------ Página

Houvesse sido só professor, já teria reunido méritos mais do que suficientes para a “imortalidade”, aquela única possível a qualquer um de nós: a da memória. Mas, à cátedra, uniu sua pena brilhante e vigorosa, legando-nos uma obra sólida e memorável. A paixão de Benedito Sampaio pelo ensino era tamanha, que, mesmo depois de aposentado, em 1950, continuou dando aulas particulares para futuros acadêmicos de Direito e integrando, oficialmente, bancas examinadoras de concursos.

Esse escritor talentoso era muito cioso sobre o que, como e acerca de quem escrever. É dele esta advertência, na crônica intitulada "O Jornalista", publicada no livro "De Minha Chácara": "Ai das mãos sacrílegas que profanam o jornalismo! Ai daqueles que, arrebatando das mãos do jornalista a pena impoluta que tem a nobreza da espada, começa de brandi-la como o sangrento punhal que fere desapiedado as reputações legitimamente alicerçadas! Ai das mãos impuras que profanam com mentira e calúnia o templo augusto da Verdade! Ai da pena venal que deixou de ser de ouro, porque por ouro se mercadejou no balcão dos interesses mesquinhos!"

Embora espírito cordato, homem dotado de finíssimo senso de humor, Benedito Sampaio não temia enfrentar polêmicas públicas, em defesa da pureza da língua. Publicou, entre outras obras, os estupendos, claros e preciosos compêndios: "Elementos de Gramática", "Questões da Língua" e "Falar Certo" e mais a antologia "Leituras Fáceis". Como seria bom se as escolas adotassem livros do mestre, para ensinar português correto e bem escrito aos seus alunos! Temos visto compêndios que chegam a ser assustadores. Mais confundem do que esclarecem. Semeiam ideologias odiosas, a pretexto de incentivar a leitura. Preservar a pureza da língua é o dever primordial do intelectual.

------------
------ Material

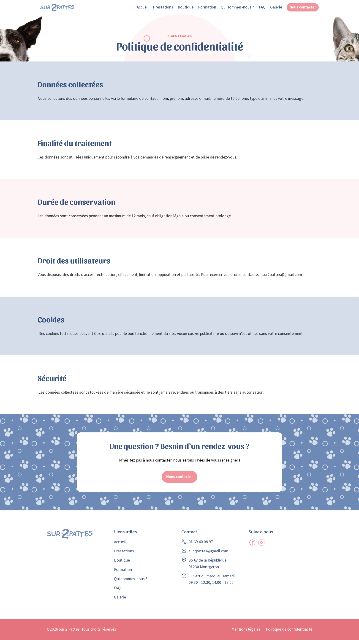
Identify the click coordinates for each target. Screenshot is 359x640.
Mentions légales (245, 629)
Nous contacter (302, 7)
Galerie (276, 7)
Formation (207, 7)
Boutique (185, 7)
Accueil (142, 7)
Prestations (163, 7)
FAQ (262, 7)
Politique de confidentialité (289, 629)
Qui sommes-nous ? (237, 7)
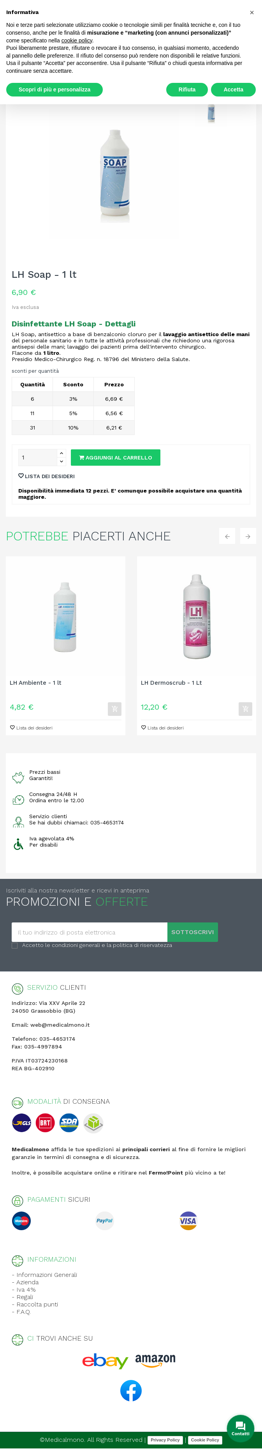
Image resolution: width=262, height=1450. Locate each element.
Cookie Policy (205, 1441)
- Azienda (25, 1283)
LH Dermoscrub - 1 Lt (171, 683)
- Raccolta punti (35, 1306)
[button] (252, 12)
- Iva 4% (24, 1291)
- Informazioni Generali (44, 1276)
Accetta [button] (233, 89)
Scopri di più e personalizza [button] (54, 89)
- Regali (22, 1298)
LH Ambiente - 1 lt (36, 683)
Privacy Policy (165, 1441)
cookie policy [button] (77, 40)
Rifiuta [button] (187, 89)
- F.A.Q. (21, 1313)
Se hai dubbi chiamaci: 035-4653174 (76, 824)
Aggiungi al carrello (115, 457)
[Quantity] (37, 457)
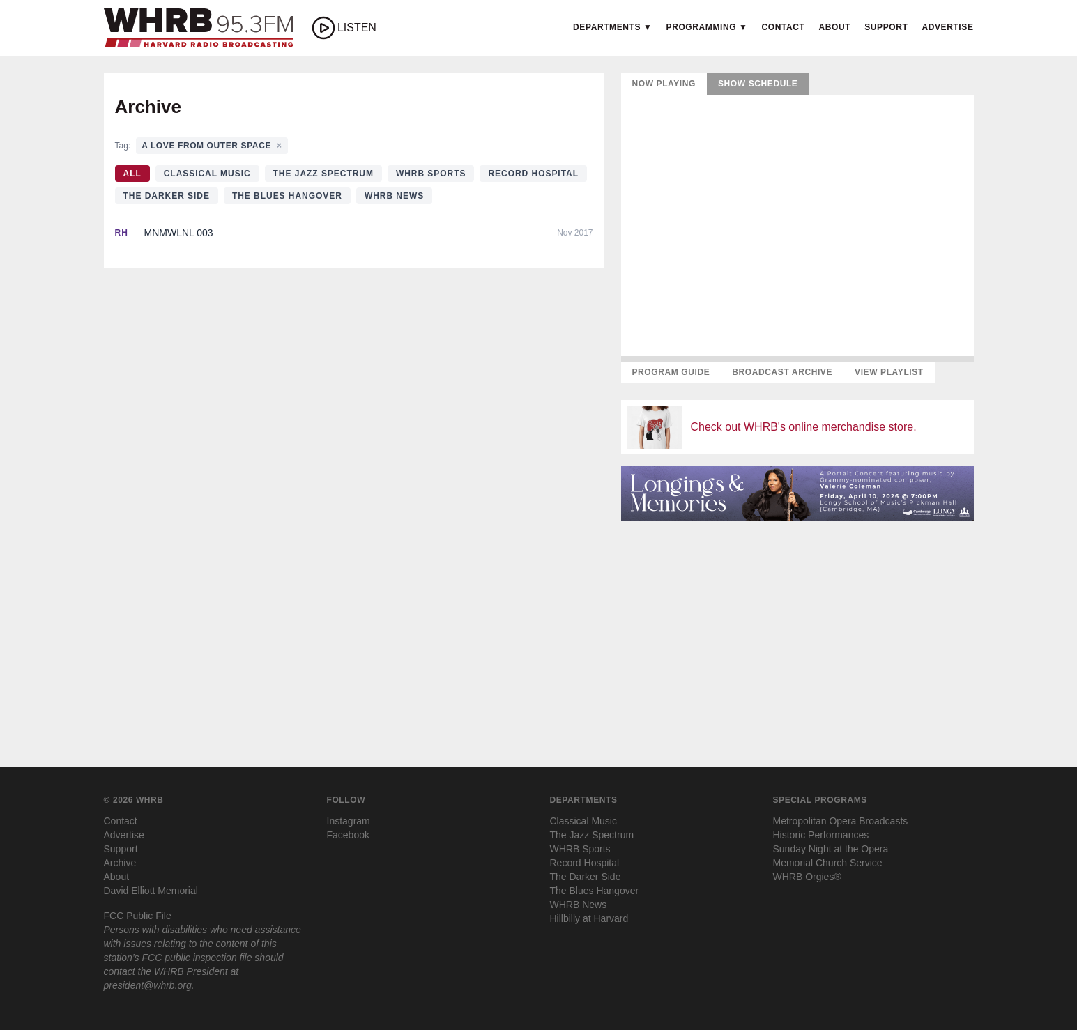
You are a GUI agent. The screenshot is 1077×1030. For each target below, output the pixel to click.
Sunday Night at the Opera (831, 848)
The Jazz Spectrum (323, 173)
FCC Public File (137, 915)
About (835, 27)
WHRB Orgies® (807, 876)
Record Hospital (533, 173)
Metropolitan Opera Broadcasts (840, 821)
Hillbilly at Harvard (589, 918)
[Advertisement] (797, 630)
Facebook (348, 834)
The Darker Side (166, 196)
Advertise (947, 27)
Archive (120, 862)
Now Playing (664, 84)
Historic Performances (821, 834)
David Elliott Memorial (151, 890)
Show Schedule (757, 84)
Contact (783, 27)
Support (886, 27)
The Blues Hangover (287, 196)
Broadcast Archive (782, 372)
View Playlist (889, 372)
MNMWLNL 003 (178, 232)
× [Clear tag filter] (279, 146)
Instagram (348, 821)
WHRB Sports (431, 173)
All (132, 173)
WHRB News (394, 196)
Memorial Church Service (828, 862)
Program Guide (671, 372)
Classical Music (207, 173)
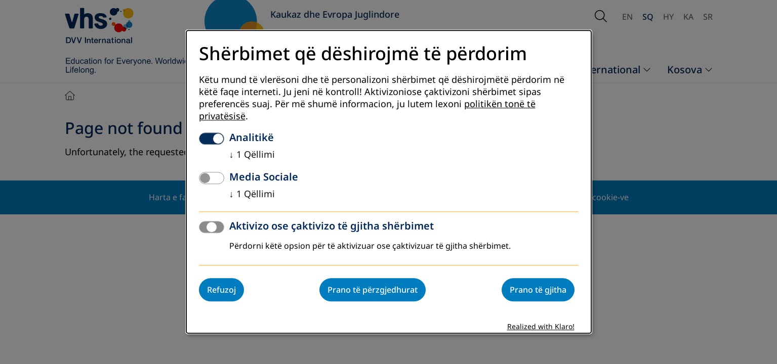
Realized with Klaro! (541, 327)
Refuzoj (221, 290)
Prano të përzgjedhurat (373, 290)
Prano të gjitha (538, 290)
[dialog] (388, 181)
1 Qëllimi (252, 155)
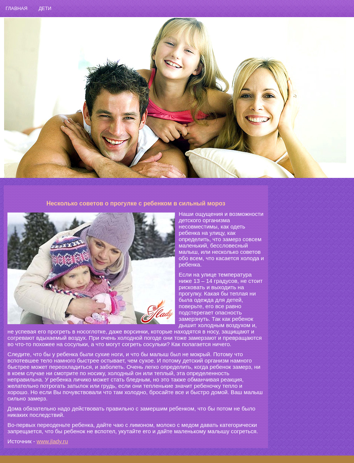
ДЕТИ (45, 8)
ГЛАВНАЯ (17, 8)
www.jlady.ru (52, 441)
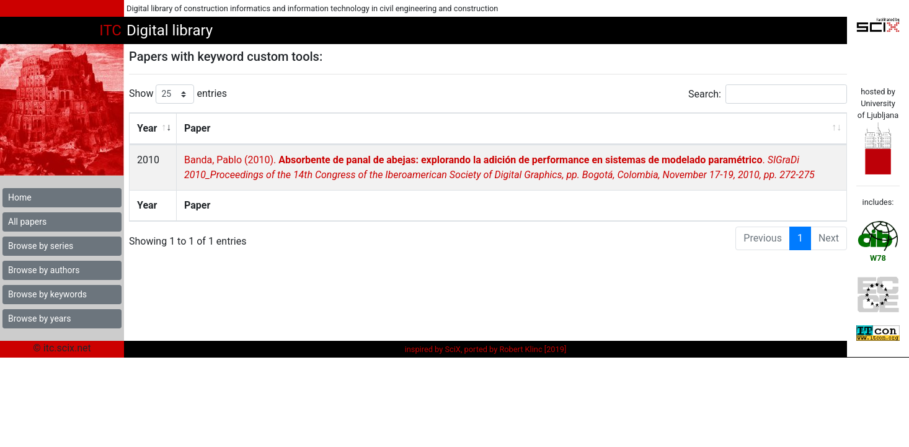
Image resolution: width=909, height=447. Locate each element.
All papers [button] (27, 222)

------------

● Suas tarefas:
1. Transcreva, por favor, o trecho do texto sobre Benedito Sampaio começando em "Embora espírito cordato, homem" e terminando em "primordial do intelectual.".
2. Dê continuidade ao texto sobre Benedito Sampaio, escrevendo o que vem depois da última frase apresentada.

● Respostas do exercício:
1.
Embora espírito cordato, homem dotado de finíssimo senso de humor, Benedito Sampaio não temia enfrentar polêmicas públicas, em defesa da pureza da língua. Publicou, entre outras obras, os estupendos, claros e preciosos compêndios: "Elementos de Gramática", "Questões da Língua" e "Falar Certo" e mais a antologia "Leituras Fáceis". Como seria bom se as escolas adotassem livros do mestre, para ensinar português correto e bem escrito aos seus alunos! Temos visto compêndios que chegam a ser assustadores. Mais confundem do que esclarecem. Semeiam ideologias odiosas, a pretexto de incentivar a leitura. Preservar a pureza da língua é o dever primordial do intelectual.

2.
Como cronista, Benedito Sampaio tem textos deliciosos, publicados nos dois jornais diários de Campinas – “Diário do Povo” e “Correio Popular” – consolidados nos volumes "O Cosmorama da Cidade", que foi premiado pela Academia Brasileira de Letras, e "De minha Chácara". Suas crônicas são, boa parte delas, na verdade, pequenos contos. São repletas de humor e revelam, sobretudo, um homem extremamente observador, conhecedor profundo da natureza humana, e refinado crítico de costumes. Além de intelectual apaixonado por seu país e pelo seu povo.

Criou tipos que encontramos a todo instante pela cidade, intemporais, perenes, mas de carne e osso. Como o doutor Abrenúncio, por exemplo, que se gabava de "ter lido tudo, sem ter lido nada". Como Binucho. Como o Lindoro, que lhe surrupiou o livro "Gramática Brasileira", do padre Figueira. Como o Zeferino. Como o Juca das Neves e seus álbuns. Como o poeta Gervásio. Como o pedante Nicote, dos pafós e das xaras. E vai por aí afora.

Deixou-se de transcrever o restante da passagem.